Chrome will list any unwanted software it finds. You can then click “Remove” to delete it.
On a Mac:
Go to Finder > Applications, and look for anything that you don’t remember installing. (You can also search your Downloads folder in finder for .dmg installer files that don’t look right.) If you’re not sure what something is, Google it to check.
If you do find anything that doesn’t look right, drag it to the trash and then empty the trash.
What about third-party cleanup tools for Macs? These basically act as an interface between you and functionality that’s built into Mac OSX anyway. You shouldn’t need one, and some are notoriously difficult to remove themselves once installed.
8. Uninstall and reinstall
Updating Chrome isn’t the same as uninstalling it. Sometimes files associated with an application can cause it to crash or interact badly with extensions or websites. If you’re at this stage of the list and Chrome keeps on crashing, it might be time to uninstall and reinstall your browser.
To uninstall Chrome on Windows:
(These instructions are for Windows 10.)
Go to Start and click Settings, then scroll down and find Apps. Click Apps and scroll down the Apps and Features list until you find Google Chrome. Click on it, click “Uninstall” and confirm. Google Chrome will be uninstalled.

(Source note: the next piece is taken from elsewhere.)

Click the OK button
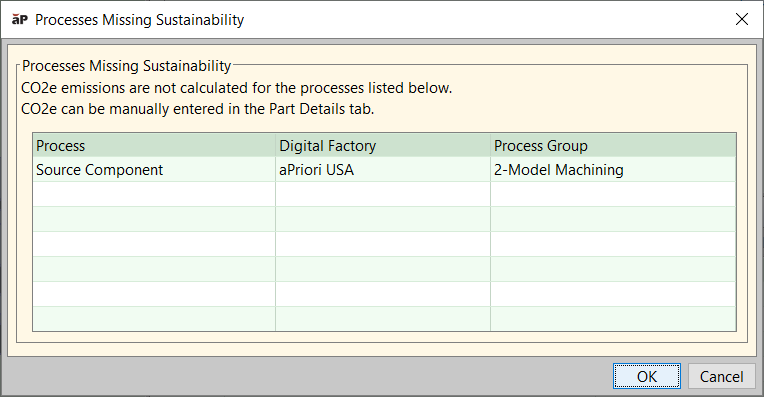This screenshot has width=764, height=397. (647, 376)
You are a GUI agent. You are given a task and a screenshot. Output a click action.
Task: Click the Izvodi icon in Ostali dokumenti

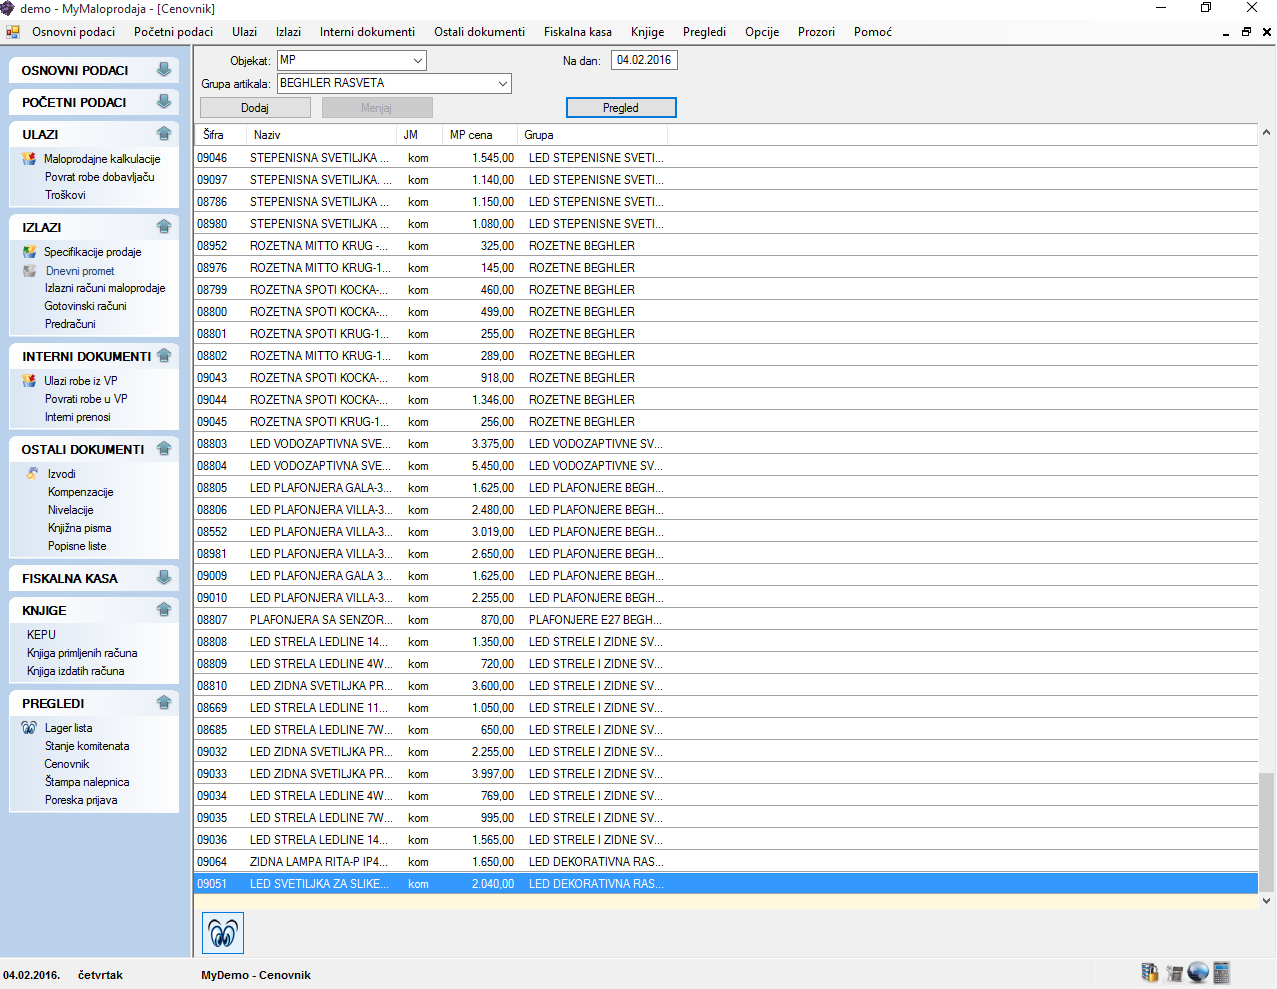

Double check for Chrome files on Windows by opening the Control Panel and searching for %programfiles% and %appdata%. These are the folders where data associated with applications is stored. Once you have found these folders, open them and search for Google Chrome and delete any remaining files.
Note that if you do this and you weren’t signed in to your Google account on Chrome, all your browsing data will be lost, including bookmarks and history.
To uninstall Chrome on a Mac:
Quit Chrome first. If you don’t, you won’t be able to uninstall it—Mac OS X won’t uninstall a running application. Go to Applications and find Chrome, then drag it to the trash and empty the trash.
This may still leave some application files on the hard disk. To remove these, go to Finder > Library > Application Support/Google/Chrome and delete the files you find there. In some cases these can take up far more space than the original application.
Once you’ve finished uninstalling, you can reinstall Chrome from the Chrome website here. Installing Chrome should be a simple matter of downloading the installation file and running the installer, and the Chrome website should automatically detect your operating system and serve you the right download. If you get stuck, we have a comprehensive guide to installing Chrome here.
9. No Sandbox flag
Chrome Flags are tools for enabling special functionality inside Chrome. They change the way Chrome works rather than adding new code, and they’re used to access experimental features that sometimes wind up being a normal part of the Chrome experience.
This is a different kind of flag, one that tells your operating system how to treat your browser when it runs the application. It’s not available for Mac.
Here’s how to use it on a Windows machine:
Find the Chrome desktop shortcut and right-click it, then click “Properties.” Click the Shortcut tab and type –no-sandbox into the file path. Typically, Chrome will be installed in your C drive so the file path should now look something like:
You can now click the desktop shortcut to open the application with sandboxing disabled.
You can also do this in Linux.
Open a terminal instance and find /usr/bin/google-chrome. Add –no-sandbox at the end of the last line, line 42. Now you should be able to start Chrome from the menu as root with no sandboxing.
However, addressing sandboxing is a cosmetic fix. If you’re having trouble right now, it might get you through the day, but what you really need to do is get to the root of the problem, which probably means updating your endpoint security when that becomes possible.